É sabido, e está mais que fundamentado, que o bloqueio econômico é o principal obstáculo ao desenvolvimento de Cuba, para a prosperidade do país e para o bem-estar dos cubanos. Esta dura realidade, que se deve única e exclusivamente à obstinada e agressiva conduta do governo dos Estados Unidos, não nos impede de oferecer nossa ajuda solidária. Não a recusamos a ninguém, nem mesmo recusaríamos a esse país que tanto prejuízo nos provoca, se fosse o caso.
Cuba está convencida de que o momento exige cooperação e solidariedade. Sustenta que um esforço internacional e politicamente livre de preconceitos, para desenvolver e compartilhar a pesquisa científica e para trocar as experiências de diversos países no trabalho preventivo, na proteção dos mais vulneráveis e nas práticas de conduta social, ajudará a encurtar a duração da pandemia e a reduzir o ritmo das perdas de vidas. Acreditamos firmemente que o papel e a liderança das Nações Unidas e da Organização Mundial da Saúde são imprescindíveis.
A expansão viral será detida, provavelmente, com mais rapidez e menos custo, se agirmos em conjunto.
Ficará, então, a crise econômica e social que vem provocando em sua passagem, e cujas dimensões ninguém é capaz de vaticinar com certeza.
Não se pode esperar esse momento para unir vontades, com o fim de superar os grandes problemas e ameaças que encontraremos e responder aos que arrastamos desde antes da pandemia começar a cobrar as primeiras vidas.
Se não garantimos aos países em desenvolvimento o acesso à tecnologia, incluindo especialmente a do âmbito da saúde, que costuma concentrar-se nos países mais industrializados, e se estes não se dispõem a compartir, sem restrições ou egoísmos, os avanços da ciência e seus produtos, a imensa maioria da população do planeta ficará tão ou mais exposta que hoje, em um mundo cada vez mais interconectado.

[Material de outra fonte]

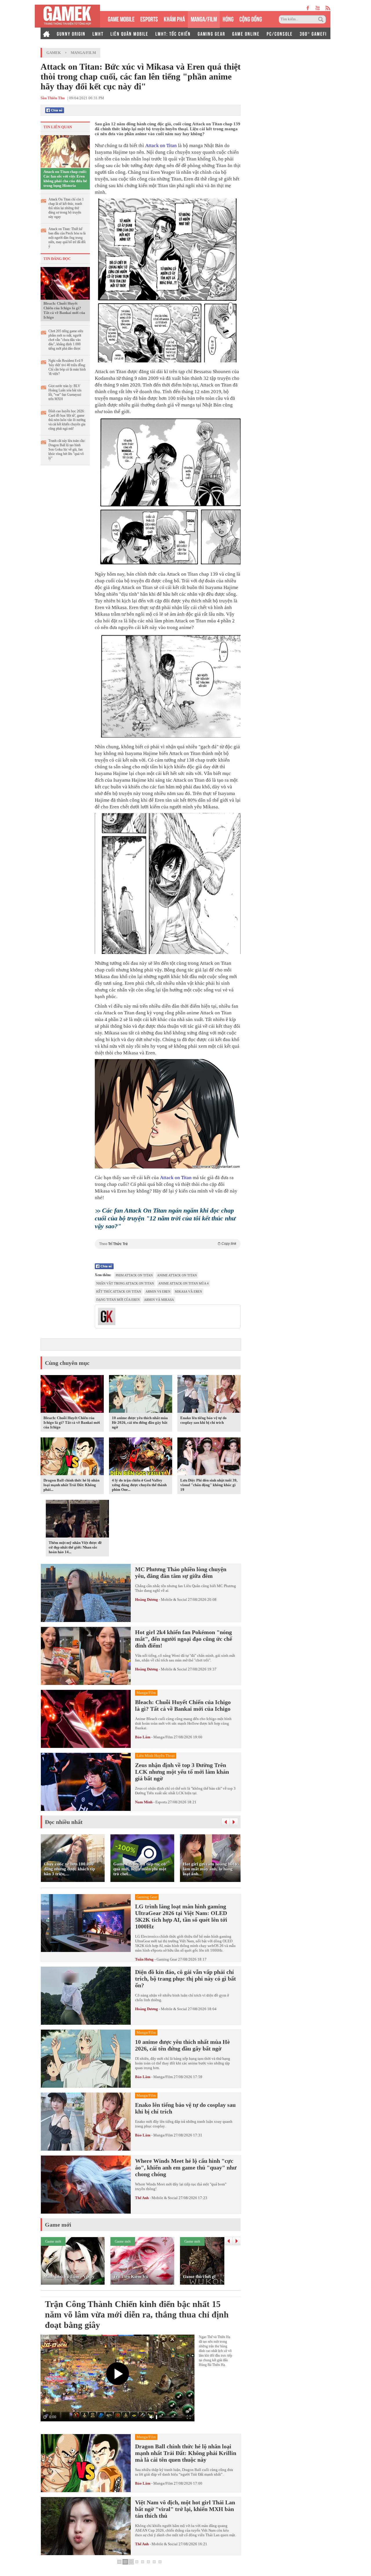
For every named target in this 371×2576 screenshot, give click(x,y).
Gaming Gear (167, 1959)
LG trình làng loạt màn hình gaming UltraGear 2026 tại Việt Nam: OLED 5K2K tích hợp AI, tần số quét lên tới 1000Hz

Se não se eliminam as medidas econômicas coercitivas, motivadas por razões políticas, contra países em desenvolvimento, e se estes não forem exonerados da agoniante e impagável dívida externa e liberados da tutela impiedosa das organizações financeiras internacionais, não se poderá confiar na ilusão de que haverá uma melhor capacidade de resposta às desigualdades econômicas e sociais, que, mesmo sem pandemia, matam milhões a cada ano, sem discriminar crianças, mulheres ou anciãos.
A ameaça à paz e à segurança internacional é real, e as agressões constantes contra determinados países a agravam.

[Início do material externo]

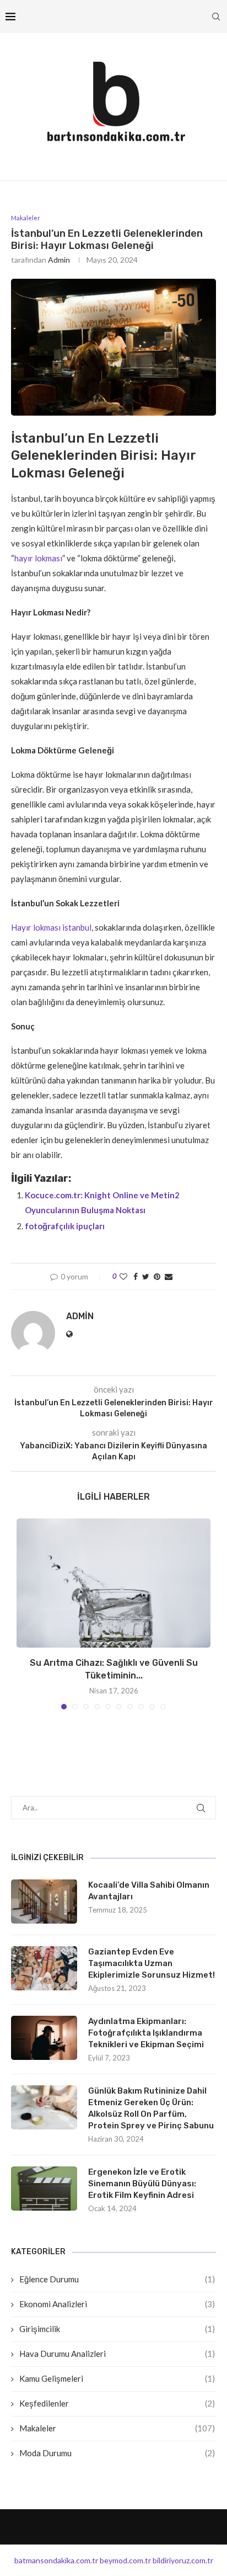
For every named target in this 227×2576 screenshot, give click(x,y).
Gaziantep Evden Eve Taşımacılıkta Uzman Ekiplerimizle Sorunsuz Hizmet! (151, 1963)
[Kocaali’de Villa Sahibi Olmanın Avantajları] (44, 1901)
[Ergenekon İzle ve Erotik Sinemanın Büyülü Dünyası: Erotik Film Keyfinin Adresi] (44, 2188)
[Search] (215, 17)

É muito difícil esperar que o eventual fim da pandemia leve a um mundo mais justo, mais seguro e mais decente, se a comunidade internacional, representada pelos governos de cada país, não se apressar, a partir de agora, a conciliar e adotar decisões que, até o momento, são obstinadamente evitadas.
Ficará também a incerteza sobre quão preparada estará a humanidade para a próxima pandemia.
Ainda é tempo de atuar e de mobilizar a vontade dos que hoje têm a responsabilidade de fazê-lo. Deixar para as futuras gerações,poderá ser tarde demais.